(Stored items)
▶
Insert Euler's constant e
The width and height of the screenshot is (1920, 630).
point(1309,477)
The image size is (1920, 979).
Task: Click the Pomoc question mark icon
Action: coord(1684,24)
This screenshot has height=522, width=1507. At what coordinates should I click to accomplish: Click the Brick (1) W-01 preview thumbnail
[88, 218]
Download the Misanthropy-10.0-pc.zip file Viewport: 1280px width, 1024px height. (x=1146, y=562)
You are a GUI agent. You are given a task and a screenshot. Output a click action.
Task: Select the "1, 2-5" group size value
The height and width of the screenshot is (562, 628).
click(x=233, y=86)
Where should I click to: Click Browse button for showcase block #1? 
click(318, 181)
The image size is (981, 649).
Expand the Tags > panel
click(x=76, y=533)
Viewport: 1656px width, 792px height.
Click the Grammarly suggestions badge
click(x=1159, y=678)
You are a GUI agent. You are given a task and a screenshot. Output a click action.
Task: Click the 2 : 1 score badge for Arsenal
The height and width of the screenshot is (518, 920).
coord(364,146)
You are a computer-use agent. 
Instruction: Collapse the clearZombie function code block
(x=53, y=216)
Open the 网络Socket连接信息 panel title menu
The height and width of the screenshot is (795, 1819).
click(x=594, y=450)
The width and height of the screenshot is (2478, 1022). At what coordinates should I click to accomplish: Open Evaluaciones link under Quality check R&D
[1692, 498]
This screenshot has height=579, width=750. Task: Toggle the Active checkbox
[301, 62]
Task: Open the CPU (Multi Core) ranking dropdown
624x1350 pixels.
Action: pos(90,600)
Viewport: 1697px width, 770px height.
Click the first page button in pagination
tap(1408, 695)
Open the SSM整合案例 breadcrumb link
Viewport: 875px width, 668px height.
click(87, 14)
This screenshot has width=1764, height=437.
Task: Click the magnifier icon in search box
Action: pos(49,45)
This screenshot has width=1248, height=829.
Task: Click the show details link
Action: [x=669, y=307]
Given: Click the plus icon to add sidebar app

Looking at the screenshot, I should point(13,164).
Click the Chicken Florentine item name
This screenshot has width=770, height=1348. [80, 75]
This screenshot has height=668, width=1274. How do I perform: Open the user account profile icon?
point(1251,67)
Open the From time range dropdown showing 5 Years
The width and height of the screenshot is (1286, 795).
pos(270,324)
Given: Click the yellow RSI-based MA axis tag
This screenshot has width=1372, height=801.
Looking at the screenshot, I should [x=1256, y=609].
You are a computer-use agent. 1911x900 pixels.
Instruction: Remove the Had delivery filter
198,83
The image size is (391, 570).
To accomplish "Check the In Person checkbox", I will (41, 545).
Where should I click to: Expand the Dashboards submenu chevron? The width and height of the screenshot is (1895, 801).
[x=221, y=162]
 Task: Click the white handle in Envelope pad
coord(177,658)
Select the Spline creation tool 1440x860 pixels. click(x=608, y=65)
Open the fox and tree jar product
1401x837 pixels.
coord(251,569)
◀
:: About this task ::
All the records, from start to finish, are to be repeated exactly.

:: Output ::
Insert Euler's constant e
The width and height of the screenshot is (1920, 630).
point(1309,477)
The image size is (1920, 979).
Task: Click the Pomoc question mark icon
Action: coord(1684,24)
This screenshot has height=522, width=1507. At what coordinates should I click to accomplish: Click the Brick (1) W-01 preview thumbnail
[88, 218]
Download the Misanthropy-10.0-pc.zip file Viewport: 1280px width, 1024px height. (x=1146, y=562)
You are a GUI agent. You are given a task and a screenshot. Output a click action.
Task: Select the "1, 2-5" group size value
The height and width of the screenshot is (562, 628).
click(x=233, y=86)
Where should I click to: Click Browse button for showcase block #1? 
click(318, 181)
The image size is (981, 649).
Expand the Tags > panel
click(x=76, y=533)
Viewport: 1656px width, 792px height.
Click the Grammarly suggestions badge
click(x=1159, y=678)
You are a GUI agent. You are given a task and a screenshot. Output a click action.
Task: Click the 2 : 1 score badge for Arsenal
The height and width of the screenshot is (518, 920).
coord(364,146)
You are a computer-use agent. 
Instruction: Collapse the clearZombie function code block
(x=53, y=216)
Open the 网络Socket连接信息 panel title menu
The height and width of the screenshot is (795, 1819).
click(x=594, y=450)
The width and height of the screenshot is (2478, 1022). At what coordinates should I click to accomplish: Open Evaluaciones link under Quality check R&D
[1692, 498]
This screenshot has height=579, width=750. Task: Toggle the Active checkbox
[301, 62]
Task: Open the CPU (Multi Core) ranking dropdown
624x1350 pixels.
Action: pos(90,600)
Viewport: 1697px width, 770px height.
Click the first page button in pagination
tap(1408, 695)
Open the SSM整合案例 breadcrumb link
Viewport: 875px width, 668px height.
click(87, 14)
This screenshot has width=1764, height=437.
Task: Click the magnifier icon in search box
Action: pos(49,45)
This screenshot has width=1248, height=829.
Task: Click the show details link
Action: [x=669, y=307]
Given: Click the plus icon to add sidebar app

Looking at the screenshot, I should point(13,164).
Click the Chicken Florentine item name
This screenshot has width=770, height=1348. [80, 75]
This screenshot has height=668, width=1274. How do I perform: Open the user account profile icon?
point(1251,67)
Open the From time range dropdown showing 5 Years
The width and height of the screenshot is (1286, 795).
pos(270,324)
Given: Click the yellow RSI-based MA axis tag
This screenshot has width=1372, height=801.
Looking at the screenshot, I should [x=1256, y=609].
You are a computer-use agent. 1911x900 pixels.
Instruction: Remove the Had delivery filter
198,83
The image size is (391, 570).
To accomplish "Check the In Person checkbox", I will (41, 545).
Where should I click to: Expand the Dashboards submenu chevron? The width and height of the screenshot is (1895, 801).
[x=221, y=162]
 Task: Click the white handle in Envelope pad
coord(177,658)
Select the Spline creation tool 1440x860 pixels. click(x=608, y=65)
Open the fox and tree jar product
1401x837 pixels.
coord(251,569)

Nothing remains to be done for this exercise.